Mega-Konzert für Solidarität

Das Konzert versammelt rund 15 heimische und internationale Künstler, neben den Toten Hosen etwa Conchita Wurst, Bilderbuch, Zucchero, Konstantin Wecker und Kreisky. Diverse Sportler - von David Alaba bis Marcel Hirscher - und Prominente sowie Künstler schickten Videobotschaften. Zudem hielt Bundespräsident Heinz Fischer hielt eine eindringliche Ansprache. "Menschen in Not brauchen Zuwendung, wir dürfen uns nicht abwenden", sagte das Staatsoberhaupt. "Ich sage es mit aller Deutlichkeit: Ich wende mich nicht von denen ab, die Sorgen und Ängste haben", betonte Fischer. "Aber ich wende mich von denen ab, die aus der Not der Flüchtlinge ein Geschäft machen, sei es ein wirtschaftliches oder politisches." Der Bundespräsident forderte, dass "alle Staaten der europäischen Gemeinschaft etwas beitragen" müssten.

Campino appelliert an Menschlichkeit

"Ihr habt als erste so etwas in dieser Dimension auf die Beine gestellt", sagte Hosen-Sänger Campino.

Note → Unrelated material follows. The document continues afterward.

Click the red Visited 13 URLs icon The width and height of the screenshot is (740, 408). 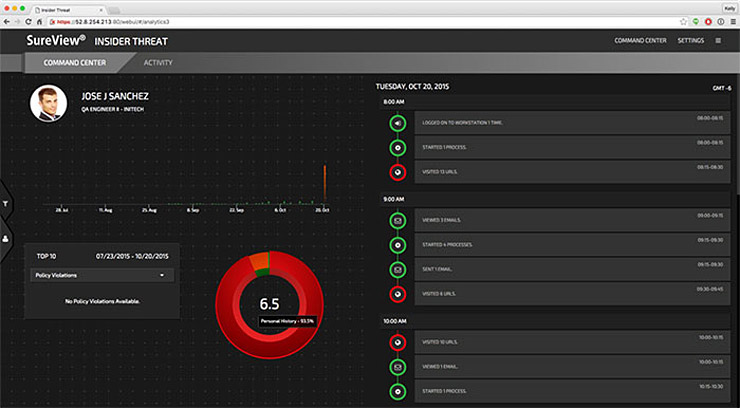coord(398,172)
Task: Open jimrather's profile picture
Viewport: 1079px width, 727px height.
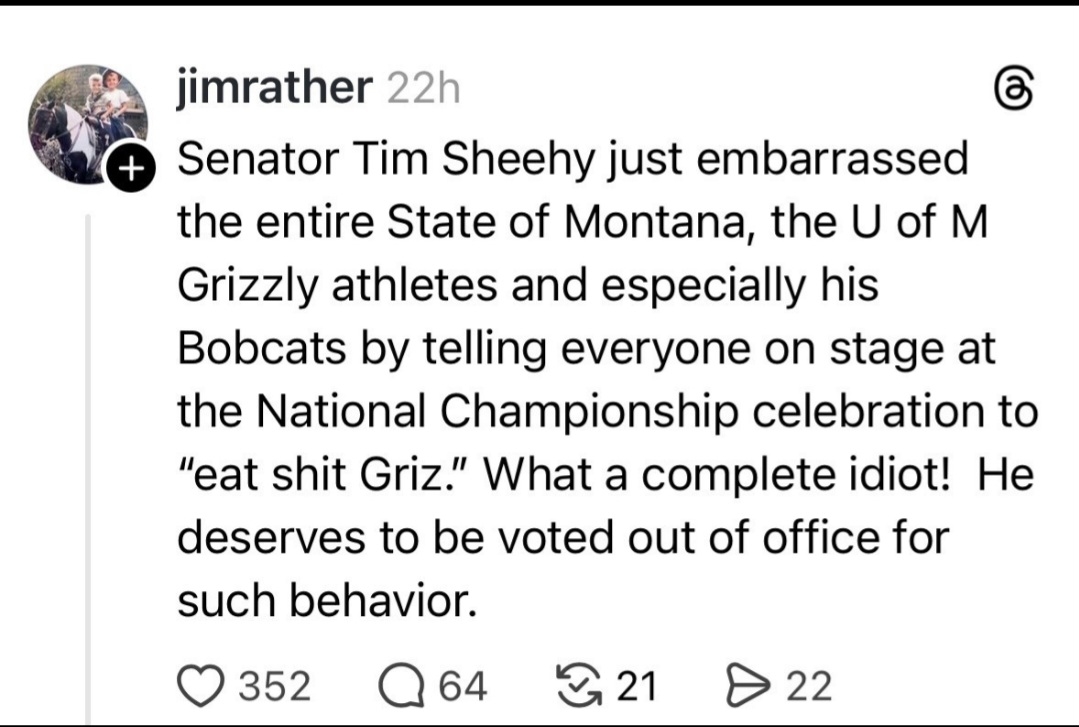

Und fügte hinzu: "Lasst euch diese bunte Stadt von diesem Karl Heinz Christian nicht wegnehmen." Die Band aus Düsseldorf bracht zum Abschluss des Konzerts, dynamisch wie immer, ein hauptsächlich politisches ausgerichtetes Programm mit Liedern wie "Willkommen in Deutschland", "Europa" und "Schrei nach Liebe". Tausende von in die Höhe gehaltenen leuchtenden Handys gaben eine stimmungsvolle Kulisse ab. "Dieses Bild soll um die Welt gehen", meinte Campino. Volkshilfe-Direktor Fenninger warnte: "Wenn das Asylrecht fällt, fällt das Menschenrecht." Den Veranstaltungsort habe man nicht zufällig gewählt. Man werden es nicht zulassen", dass sich die Fehler der Vergangenheit wiederholen. Ergreifendste Wortspenden kamen von Flüchtlingen. Ein Mädchen auf der Bühne berichtete etwa mit Tränen in den Augen: "Wir haben in Syrien kein Wasser und keinen Strom. Aber das ist nicht das Problem. Sondern viele Menschen sind tot."